01/09/2025
Había un hombre sin hogar que “acampaba” en el garaje cubierto donde estaba ubicada mi oficina. Se le veía acurrucarse allí por la noche, junto con su pequeño perro, un mestizo de terrier desaliñado. Cuando pasaba por el garaje camino a almorzar, a menudo me fijaba en dónde estaba y luego le llevaba una hamburguesa y una bebida. Siempre partía el sándwich por la mitad, comía una parte y le daba la otra a su perro. Comencé a llevarle una bolsa de croquetas cada mes y él se esmeraba mucho en mantenerla seca. Su perrito viajaba en el asiento infantil del carrito de supermercado a dondequiera que fueran.
Una mañana de invierno especialmente fría, noté que su perro no estaba y él parecía completamente abatido. Le compré un café y me explicó que la ciudad había recogido a los indigentes y los había llevado al albergue porque hacía un frío extremo, y le quitaron a su perro. Lo llevaron al refugio local (sin licencia, sin placas, sin vacuna antirrábica). Me quedé horrorizado.
Tomé la mañana libre, lo recogí en el garaje y lo llevé al refugio, donde pedimos buscar a su “perdido” amigo. Cuando la encontramos, ella armó tal alboroto de pura alegría al verlo: ladridos agudos, chillidos, movimientos incontrolables. Sus patitas se colaban entre la reja intentando tocar a su dueño, mientras sus dedos acariciaban su pequeña carita.
Pagué la licencia, las vacunas básicas y la tarifa de recuperación, y él regresó en silencio abrazándola tan fuerte que pensé que la rompería. Al bajarnos, le pedí que la cuidara bien.
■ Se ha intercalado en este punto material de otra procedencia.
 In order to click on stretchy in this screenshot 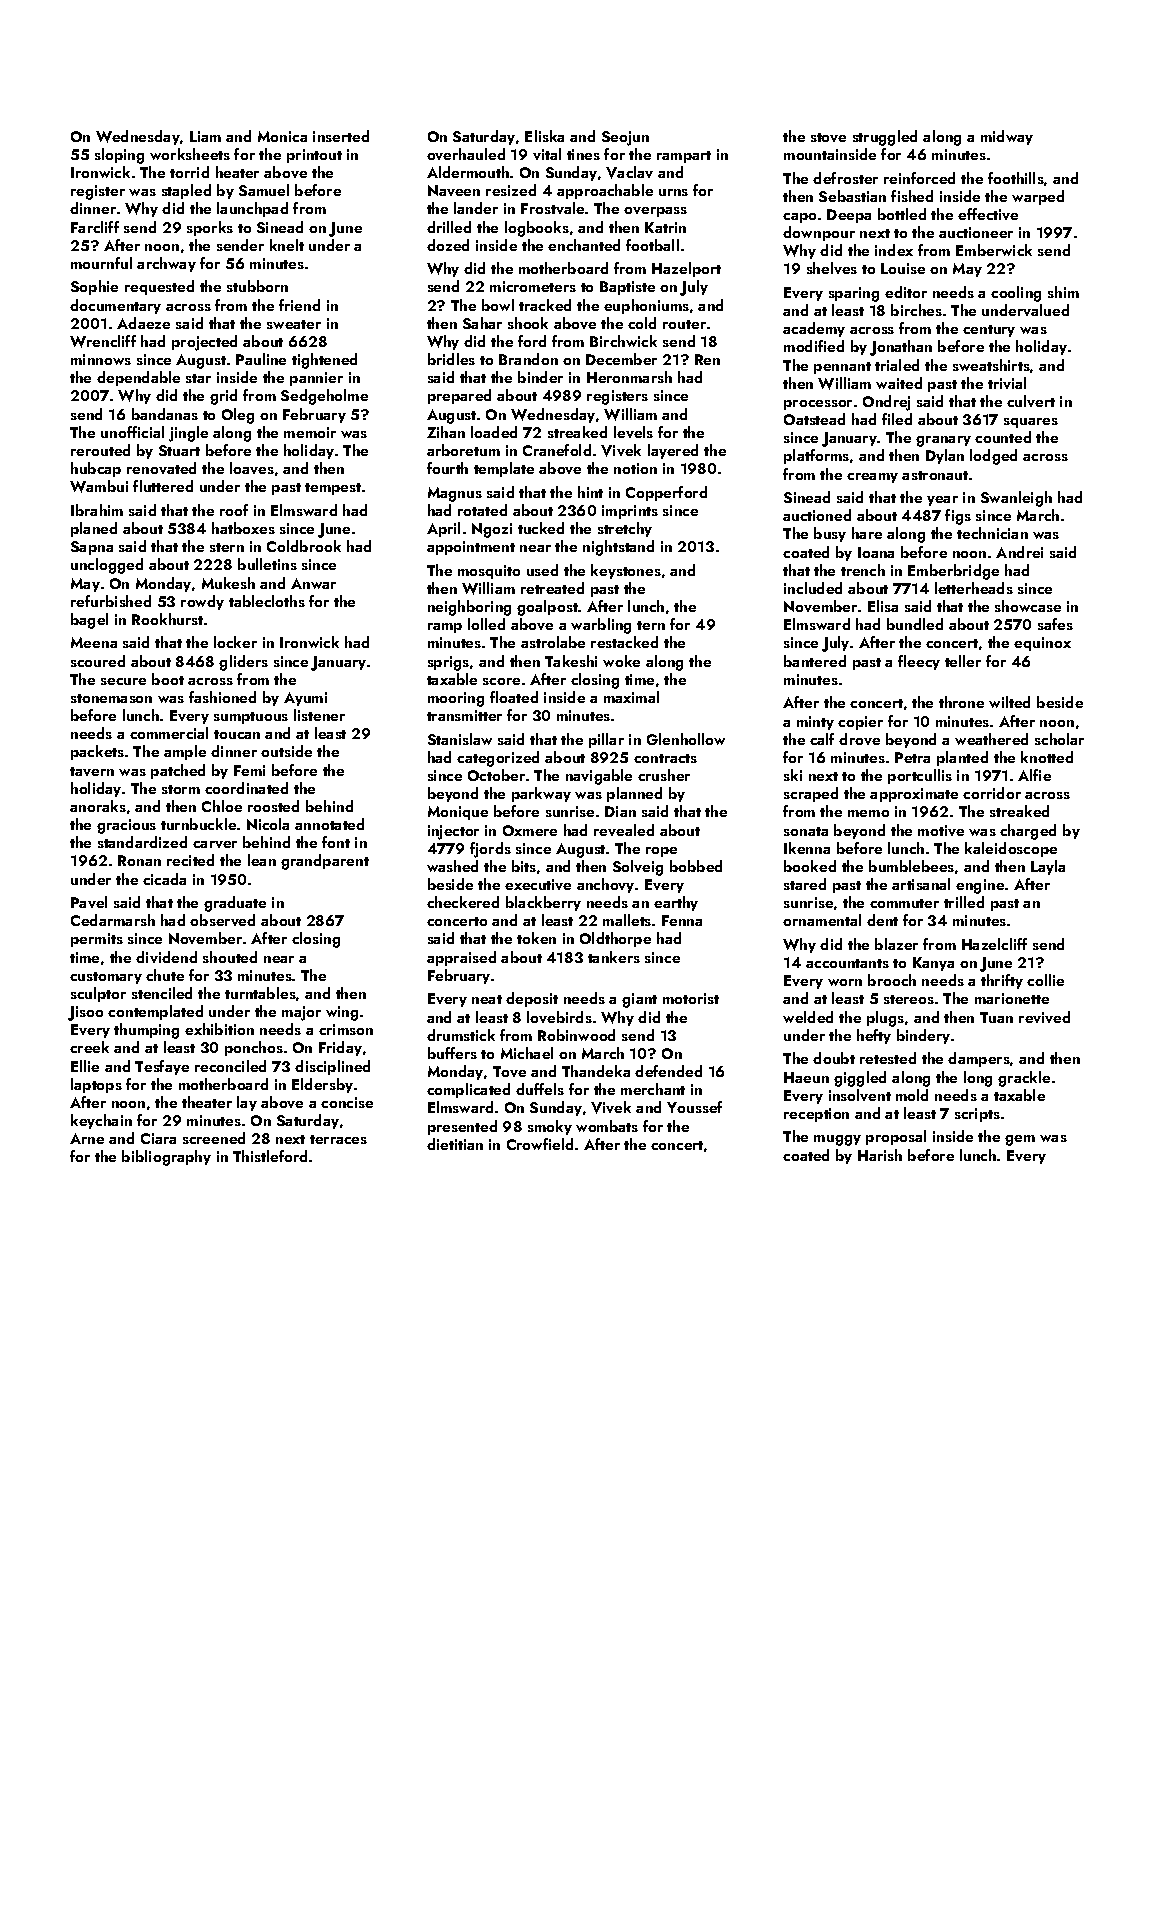, I will do `click(625, 529)`.
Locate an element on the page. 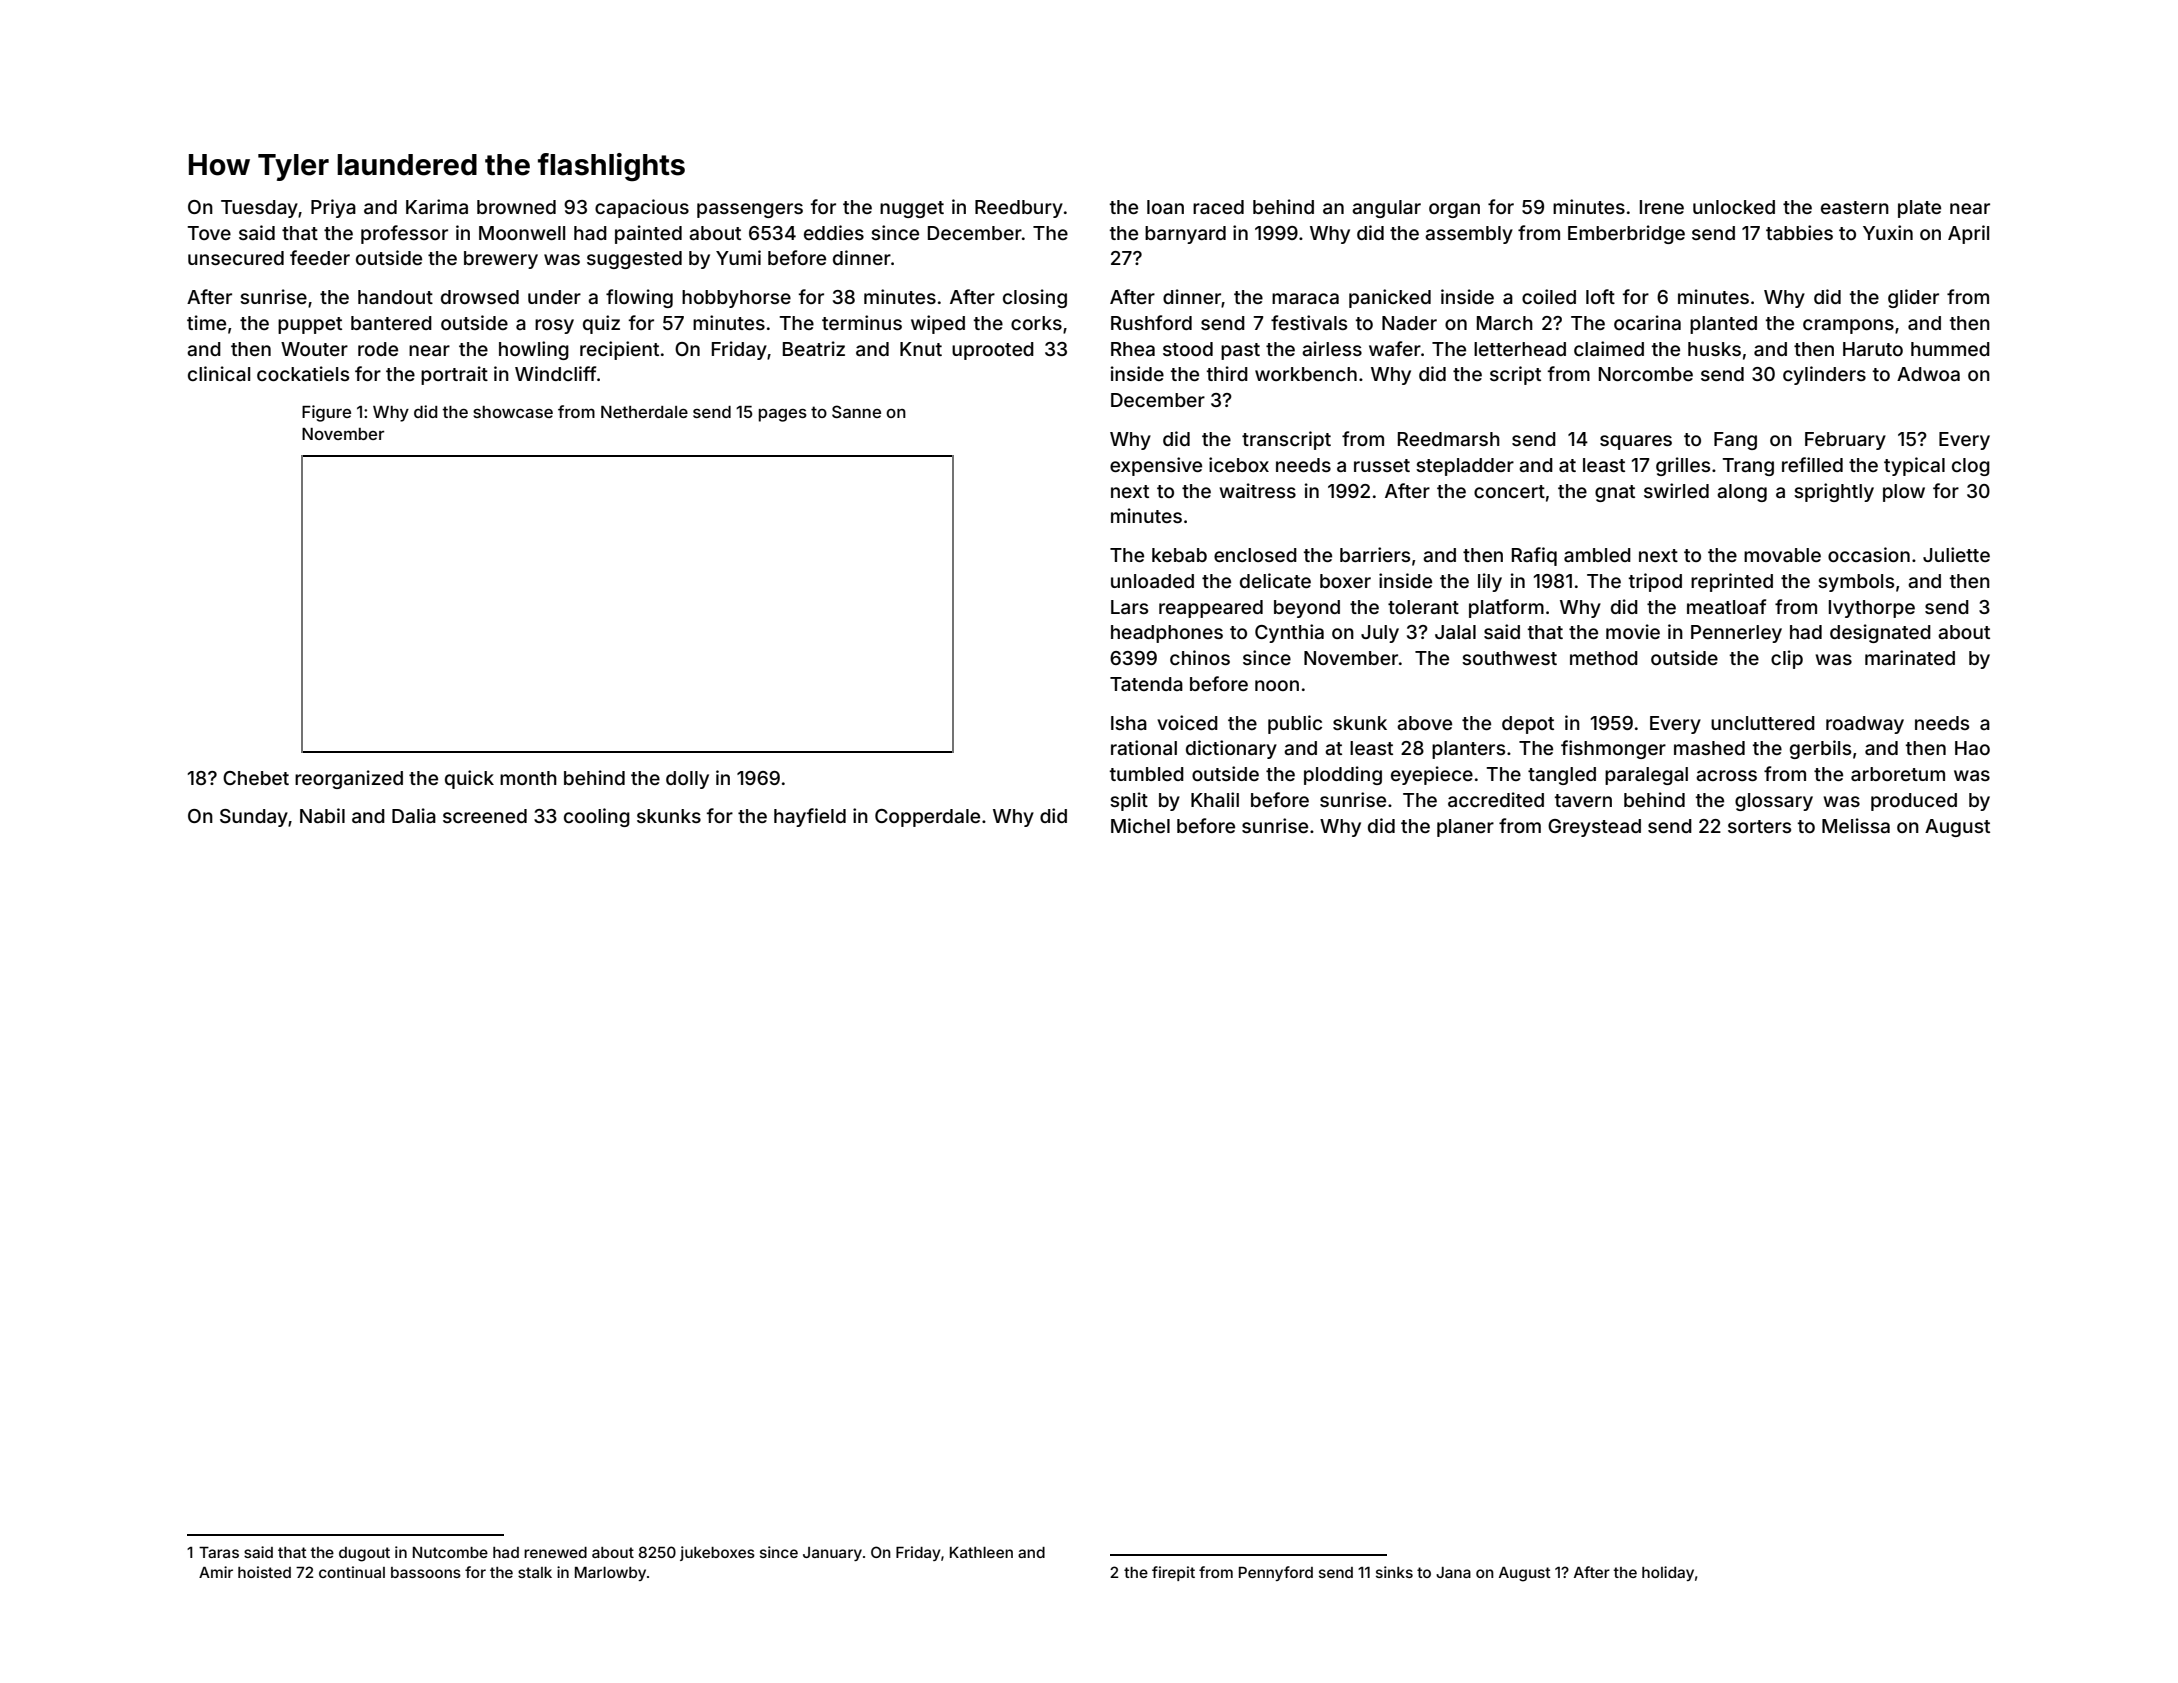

Me abrazó, hizo que Sasha (su perrita) me diera un besito de agradecimiento y se apresuró hacia donde había escondido su carrito.
Entiendo la necesidad de mantener a estas almas seguras, pero quitarle a su única e innegable amiga —aunque legalmente justificado— fue dolorosamente injusto en muchos otros niveles.
Cualquier acto de bondad puede cambiar vidas… sin importar lo grande o pequeño que sea.